Posted to dev@zookeeper.apache.org by lvfangmin <gi...@git.apache.org> on 2018/06/25 23:31:25 UTC

[GitHub] zookeeper issue #353: [ZOOKEEPER-2886] Permanent session moved error in mult...

Github user lvfangmin commented on the issue:

    https://github.com/apache/zookeeper/pull/353
  
    @anmolnar thanks for reviewing, the testNoLogBeforeLeaderEstablishment was introduced by mistake during rebase, and for the confusion.
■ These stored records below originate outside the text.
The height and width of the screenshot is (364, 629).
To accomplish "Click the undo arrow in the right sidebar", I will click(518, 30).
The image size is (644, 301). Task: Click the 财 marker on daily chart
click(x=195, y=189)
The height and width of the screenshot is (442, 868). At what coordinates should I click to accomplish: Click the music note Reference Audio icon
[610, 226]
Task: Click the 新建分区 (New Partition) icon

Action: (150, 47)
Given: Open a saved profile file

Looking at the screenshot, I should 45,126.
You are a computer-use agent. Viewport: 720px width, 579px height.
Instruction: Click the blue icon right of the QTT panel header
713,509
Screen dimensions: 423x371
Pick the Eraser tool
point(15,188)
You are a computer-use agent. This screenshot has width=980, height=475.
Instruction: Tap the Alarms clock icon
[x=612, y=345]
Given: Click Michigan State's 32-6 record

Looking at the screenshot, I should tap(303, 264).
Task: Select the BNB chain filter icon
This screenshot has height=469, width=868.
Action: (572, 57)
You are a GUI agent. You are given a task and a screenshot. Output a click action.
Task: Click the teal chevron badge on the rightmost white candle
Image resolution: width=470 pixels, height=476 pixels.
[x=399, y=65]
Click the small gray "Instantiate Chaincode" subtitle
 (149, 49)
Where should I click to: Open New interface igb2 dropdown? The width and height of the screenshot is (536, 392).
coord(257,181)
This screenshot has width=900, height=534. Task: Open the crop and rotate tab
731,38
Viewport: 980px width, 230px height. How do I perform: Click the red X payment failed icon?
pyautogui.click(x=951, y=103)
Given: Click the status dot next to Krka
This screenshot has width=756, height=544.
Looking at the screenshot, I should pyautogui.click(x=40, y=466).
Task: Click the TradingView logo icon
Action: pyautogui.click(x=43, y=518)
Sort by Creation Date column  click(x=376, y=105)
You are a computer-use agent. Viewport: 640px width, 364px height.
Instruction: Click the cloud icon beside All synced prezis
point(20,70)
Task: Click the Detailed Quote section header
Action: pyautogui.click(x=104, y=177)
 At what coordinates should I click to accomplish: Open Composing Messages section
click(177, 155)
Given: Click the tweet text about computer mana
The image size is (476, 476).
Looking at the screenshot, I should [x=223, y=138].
I've fixed the other test to catch the issue I'm trying to reproduce by removing the zk.dontReconnect() statement.
    
    Here is the problem I'm trying to address in this diff:
    
    1. client trying to renew session A on server S1
    2. S1 is slow (like full GC, or high network delay due to packet lost) on sending the revalidate request to leader
    3. client timed out on renew session A on server S1, and tried to connect to S2
    4. S2 is faster than S1, and it revalidated the session on leader and owns the session
    5. S1's revalidate finally reached leader, and leader updated the owner to S1
    6. from now on, the requests from this client will always get session moved error, although S2 is the right one which owns the session
    
    The server need to close session in this case to allow the client to reconnect and address this corner case.
    
    Jira ZOOKEEPER-710 solved the non multi-op cases, but if the client only sends multi-op it can hit this problem again, which is addressed in this diff.


---